DEA Aplogizes for Raiding Wrong New York House

| by Reason Foundation

By Radley Balko

The DEA has apologized for the wrong door raid in the Hudson Valley that I blogged about last week. Sort of.

John P. Gilbride, special agent in charge of the Drug Enforcement Administration, issued a statement Friday clearing Spring Valley resident David McKay and his family of anything to do with the series of drug raids that took place early Thursday in Westchester and Rockland counties.

"We sincerely regret that while attempting to execute an arrest warrant for a member of this drug trafficking organization, the innocent McKay family was inadvertently affected by this enforcement operation," Gilbride said.

"Though we take many precautions to prevent this type of incident from happening, drug investigations are very complex and involve many fluid factors," Gilbride said. "DEA will continue to pursue these criminal organizations to protect the public from the scourge of drug trafficking."

So . . . sorry McKay family. You're just more collateral damage. Gilbride's statement is also another wonderfully elusive use of the passive voice. (The DEA originally said the McKay family invited them in.) And to think we libertarians say government has a hard time admitting when it's wrong. The apology was also issued not to the McKay family themselves, but through a press release.

A few other items of note:

First, Journal News reporter Jane Lerner actually looked into some of those precautions the DEA claims to take before launching these drug raids. For example, she was able to determine that David McKay actually works for the local government, and that the McKay family is listed in property records as owners of the home. They've owned the place since 1998. She also found that the McKays are foster parents, which required them to complete an application process that included fingerprinting and a background check. These would be the sorts of easily findable, publicly-available clues that should have tipped the DEA off to their pending mistake, and that you'd think a federal agency would have taken the time to look for before going ahead with a volatile, violent drug raid.
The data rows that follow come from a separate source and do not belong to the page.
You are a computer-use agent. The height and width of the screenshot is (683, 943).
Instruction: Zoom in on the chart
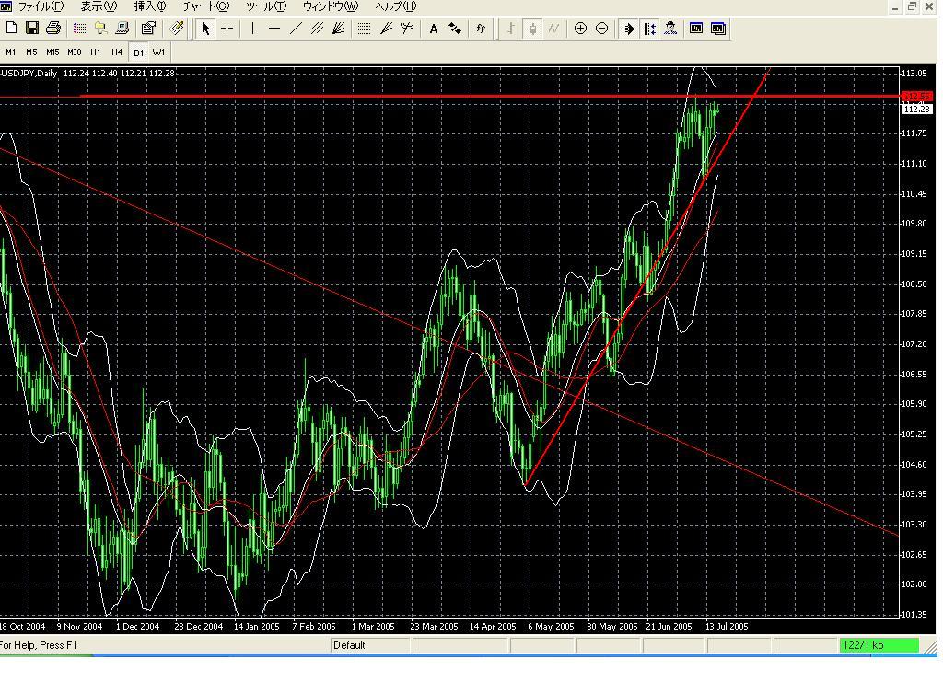tap(580, 29)
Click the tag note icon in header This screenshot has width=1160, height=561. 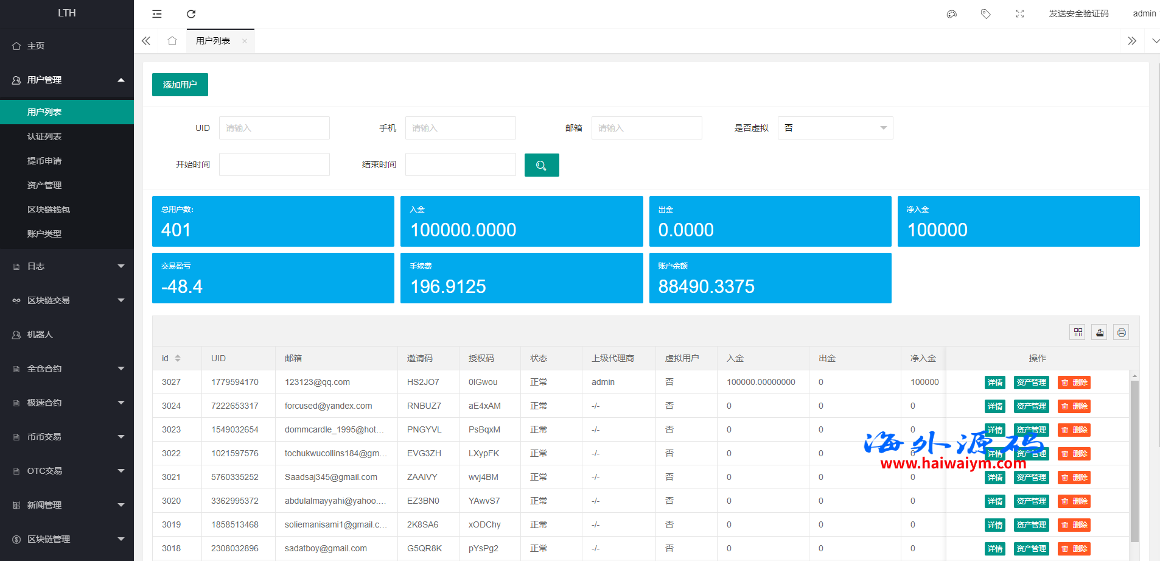point(986,14)
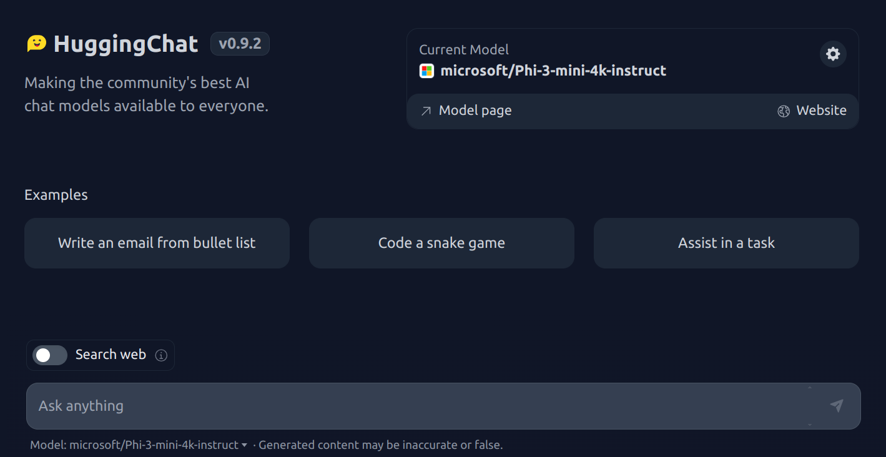Pick the 'Assist in a task' example
886x457 pixels.
726,243
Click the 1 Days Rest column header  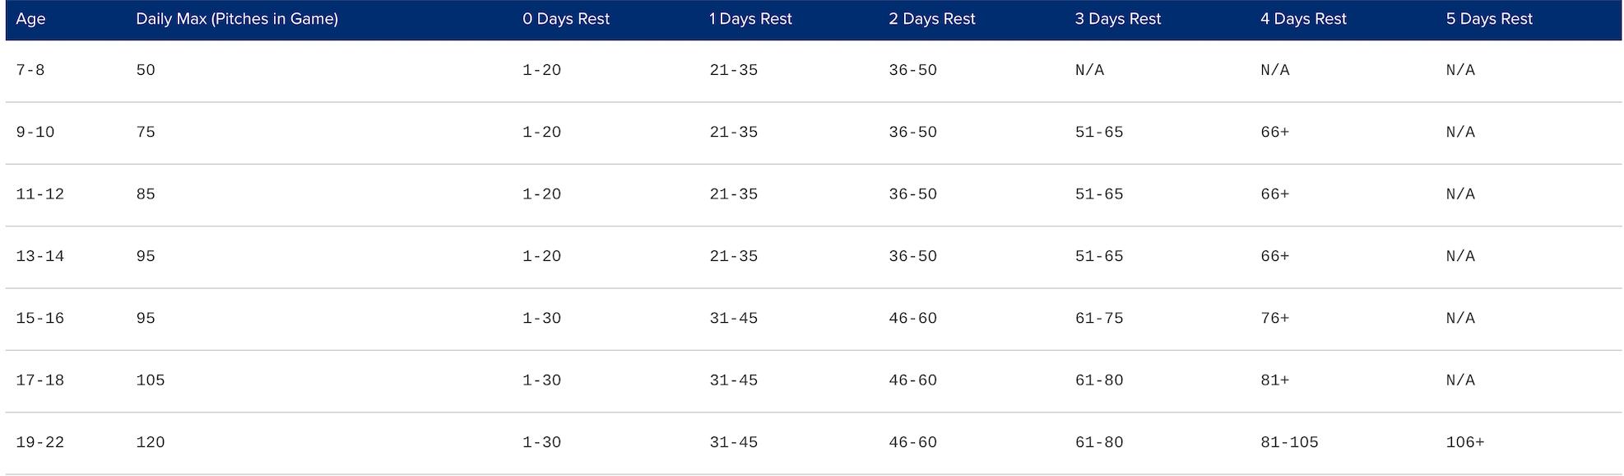click(750, 19)
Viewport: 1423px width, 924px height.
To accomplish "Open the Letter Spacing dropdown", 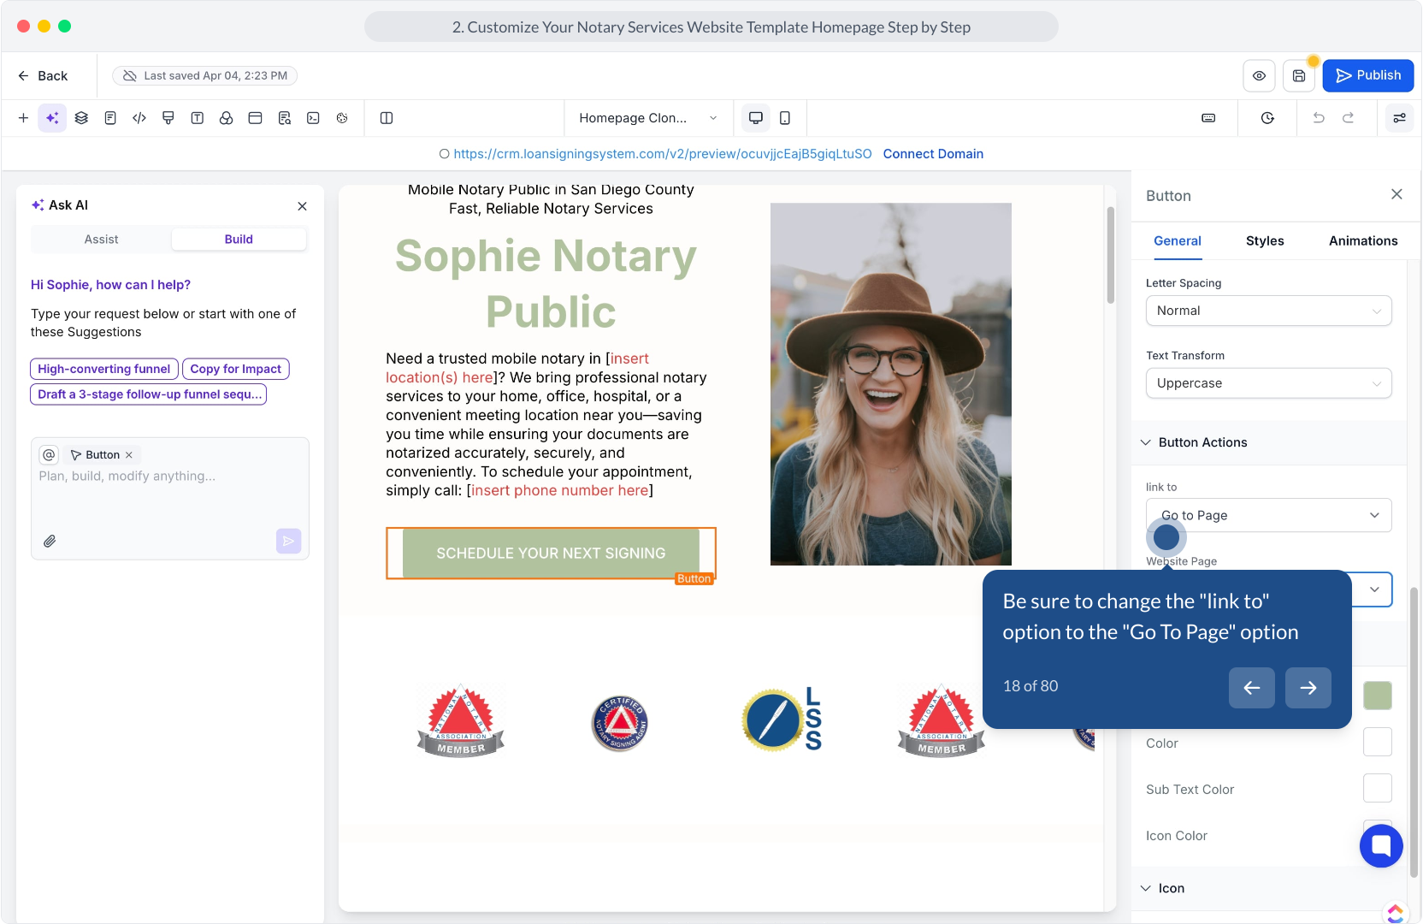I will [x=1268, y=311].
Second, there's still the matter of threatening to kill the McKay family's dogs. According to McKay, the threat was because the dogs were barking, after the house was secured. Which means this wasn't even a case of cops dubiously claiming the poodle presented a mortal threat. The threat to shoot the family pets was pure intimidation. Again, this isn't how you treat citizens with rights. It's how you treat enemy combatants in a war zone. You terrify them, intimidate them, put the fear of God into them. You threaten to kill their pets right in front of them. That attitude also explains why, even after it was clear they had made a mistake, the police rebuffed David McKay when he asked for an explanation, telling him, "You'll read about it in the paper tomorrow."

Third, if there's a bright spot in all of this, it's the way local media is starting to cover these raids. Lerner did some more research, and was able to find documentation for a number of other mistaken raids in the area. (As often as I write about these raids here, I don't believe I've written about any of the other incidents that Lerner found.)

I now get a phone call every few weeks from a local reporter covering a botched raid. (I'm quoted in the story linked above.) They're seeking out critics, and they're starting to view the cops' after-the-fact excuses and explanations with more skepticism. That's a start.